WORK TO BE COMPLETED | Return the run of lines below that opens with the line containing "Task: Expand the 专用网络(R) section" and closes with the line containing "Task: Tap the 累计提现 ¥0.00 amount", keeping each one exact.

SOURCE MATERIAL |

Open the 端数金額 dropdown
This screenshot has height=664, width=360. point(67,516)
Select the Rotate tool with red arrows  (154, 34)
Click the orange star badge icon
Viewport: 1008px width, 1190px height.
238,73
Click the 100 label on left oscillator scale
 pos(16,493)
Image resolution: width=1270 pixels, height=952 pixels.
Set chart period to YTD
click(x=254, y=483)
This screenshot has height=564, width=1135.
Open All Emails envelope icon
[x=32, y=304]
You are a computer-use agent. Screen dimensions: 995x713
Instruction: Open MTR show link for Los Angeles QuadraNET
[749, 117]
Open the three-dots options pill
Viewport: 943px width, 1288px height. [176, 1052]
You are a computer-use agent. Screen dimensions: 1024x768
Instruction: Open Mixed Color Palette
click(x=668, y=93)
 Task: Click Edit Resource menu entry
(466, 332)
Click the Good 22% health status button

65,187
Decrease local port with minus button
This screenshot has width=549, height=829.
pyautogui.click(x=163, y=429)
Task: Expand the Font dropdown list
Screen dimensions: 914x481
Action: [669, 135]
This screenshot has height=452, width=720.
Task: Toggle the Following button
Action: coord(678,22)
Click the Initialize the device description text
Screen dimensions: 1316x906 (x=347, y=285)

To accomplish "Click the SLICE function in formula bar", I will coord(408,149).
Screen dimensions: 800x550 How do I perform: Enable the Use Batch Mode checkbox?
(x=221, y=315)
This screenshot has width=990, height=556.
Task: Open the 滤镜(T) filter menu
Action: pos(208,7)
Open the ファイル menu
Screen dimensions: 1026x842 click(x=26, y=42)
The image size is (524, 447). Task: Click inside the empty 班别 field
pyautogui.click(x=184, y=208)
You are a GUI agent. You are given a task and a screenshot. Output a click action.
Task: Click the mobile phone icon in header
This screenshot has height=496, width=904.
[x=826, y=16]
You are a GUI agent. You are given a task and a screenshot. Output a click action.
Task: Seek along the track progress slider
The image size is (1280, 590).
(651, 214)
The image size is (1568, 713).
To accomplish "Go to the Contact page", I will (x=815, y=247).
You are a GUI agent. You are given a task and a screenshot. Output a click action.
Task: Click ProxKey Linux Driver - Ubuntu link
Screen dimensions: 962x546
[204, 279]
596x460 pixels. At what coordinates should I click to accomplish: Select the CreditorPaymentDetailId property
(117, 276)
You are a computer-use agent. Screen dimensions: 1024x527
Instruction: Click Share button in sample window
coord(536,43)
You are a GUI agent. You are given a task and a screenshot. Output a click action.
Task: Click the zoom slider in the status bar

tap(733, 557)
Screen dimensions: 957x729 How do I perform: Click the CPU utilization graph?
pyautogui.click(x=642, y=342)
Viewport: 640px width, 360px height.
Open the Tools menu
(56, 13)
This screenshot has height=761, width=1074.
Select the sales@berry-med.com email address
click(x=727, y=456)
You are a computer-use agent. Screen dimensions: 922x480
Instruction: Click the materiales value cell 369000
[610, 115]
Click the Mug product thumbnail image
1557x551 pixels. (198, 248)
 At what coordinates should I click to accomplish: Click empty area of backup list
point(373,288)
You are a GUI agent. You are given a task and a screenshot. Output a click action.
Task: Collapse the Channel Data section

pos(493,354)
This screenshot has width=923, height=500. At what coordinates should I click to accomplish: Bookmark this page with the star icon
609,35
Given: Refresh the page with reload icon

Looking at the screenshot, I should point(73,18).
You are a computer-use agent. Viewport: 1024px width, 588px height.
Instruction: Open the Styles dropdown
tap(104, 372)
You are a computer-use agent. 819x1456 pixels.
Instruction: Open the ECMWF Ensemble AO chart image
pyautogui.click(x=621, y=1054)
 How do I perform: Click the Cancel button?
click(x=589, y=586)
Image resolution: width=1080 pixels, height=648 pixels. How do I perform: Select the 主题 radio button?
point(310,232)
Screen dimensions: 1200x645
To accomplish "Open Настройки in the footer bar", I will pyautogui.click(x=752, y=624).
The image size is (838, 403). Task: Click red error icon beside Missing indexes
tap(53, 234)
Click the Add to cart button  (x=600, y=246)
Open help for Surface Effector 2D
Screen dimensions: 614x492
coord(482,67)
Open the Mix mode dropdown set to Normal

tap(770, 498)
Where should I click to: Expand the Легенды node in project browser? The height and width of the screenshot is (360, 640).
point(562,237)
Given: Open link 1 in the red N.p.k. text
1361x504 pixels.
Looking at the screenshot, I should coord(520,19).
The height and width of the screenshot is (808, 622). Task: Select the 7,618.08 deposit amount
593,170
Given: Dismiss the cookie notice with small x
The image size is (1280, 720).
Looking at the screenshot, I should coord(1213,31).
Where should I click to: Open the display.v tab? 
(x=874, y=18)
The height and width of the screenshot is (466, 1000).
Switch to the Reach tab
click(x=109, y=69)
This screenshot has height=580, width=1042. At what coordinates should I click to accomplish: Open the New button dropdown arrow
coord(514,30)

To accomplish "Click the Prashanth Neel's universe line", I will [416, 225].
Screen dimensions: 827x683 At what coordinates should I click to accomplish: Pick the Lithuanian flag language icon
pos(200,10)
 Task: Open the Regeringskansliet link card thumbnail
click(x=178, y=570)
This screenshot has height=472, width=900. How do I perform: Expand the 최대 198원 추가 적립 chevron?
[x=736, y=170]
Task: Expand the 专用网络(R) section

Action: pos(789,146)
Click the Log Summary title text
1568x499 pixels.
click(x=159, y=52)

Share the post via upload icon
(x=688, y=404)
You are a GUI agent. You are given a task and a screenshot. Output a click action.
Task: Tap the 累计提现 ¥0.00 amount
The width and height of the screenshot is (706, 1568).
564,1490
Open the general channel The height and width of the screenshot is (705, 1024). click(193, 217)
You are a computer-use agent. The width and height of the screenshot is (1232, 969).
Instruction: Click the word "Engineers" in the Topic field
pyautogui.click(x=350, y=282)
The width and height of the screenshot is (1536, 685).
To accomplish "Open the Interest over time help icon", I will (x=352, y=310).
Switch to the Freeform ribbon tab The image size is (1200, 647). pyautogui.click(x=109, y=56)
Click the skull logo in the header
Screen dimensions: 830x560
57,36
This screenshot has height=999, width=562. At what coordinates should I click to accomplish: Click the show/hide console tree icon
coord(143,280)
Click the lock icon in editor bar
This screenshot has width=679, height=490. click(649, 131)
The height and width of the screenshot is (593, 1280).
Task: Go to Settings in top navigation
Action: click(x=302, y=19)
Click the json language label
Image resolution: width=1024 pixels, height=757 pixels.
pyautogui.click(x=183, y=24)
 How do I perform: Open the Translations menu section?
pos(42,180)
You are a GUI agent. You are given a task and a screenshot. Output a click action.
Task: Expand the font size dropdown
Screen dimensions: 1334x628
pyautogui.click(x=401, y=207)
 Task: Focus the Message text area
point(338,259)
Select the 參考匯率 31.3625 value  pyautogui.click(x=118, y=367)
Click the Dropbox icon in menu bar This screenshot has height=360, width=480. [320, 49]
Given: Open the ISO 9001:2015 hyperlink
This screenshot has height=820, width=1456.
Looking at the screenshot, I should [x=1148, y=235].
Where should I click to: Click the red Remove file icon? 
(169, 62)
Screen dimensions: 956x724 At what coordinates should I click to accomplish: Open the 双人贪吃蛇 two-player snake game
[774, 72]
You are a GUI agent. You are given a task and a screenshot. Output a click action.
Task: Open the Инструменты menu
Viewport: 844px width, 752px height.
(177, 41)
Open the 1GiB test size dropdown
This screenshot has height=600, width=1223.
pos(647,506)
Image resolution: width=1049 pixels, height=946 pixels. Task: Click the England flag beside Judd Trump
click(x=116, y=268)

SOLUTION BELOW |
Task: Expand the 专用网络(R) section

Action: pos(789,146)
Click the Log Summary title text
1568x499 pixels.
click(x=159, y=52)

Share the post via upload icon
(x=688, y=404)
You are a GUI agent. You are given a task and a screenshot. Output a click action.
Task: Tap the 累计提现 ¥0.00 amount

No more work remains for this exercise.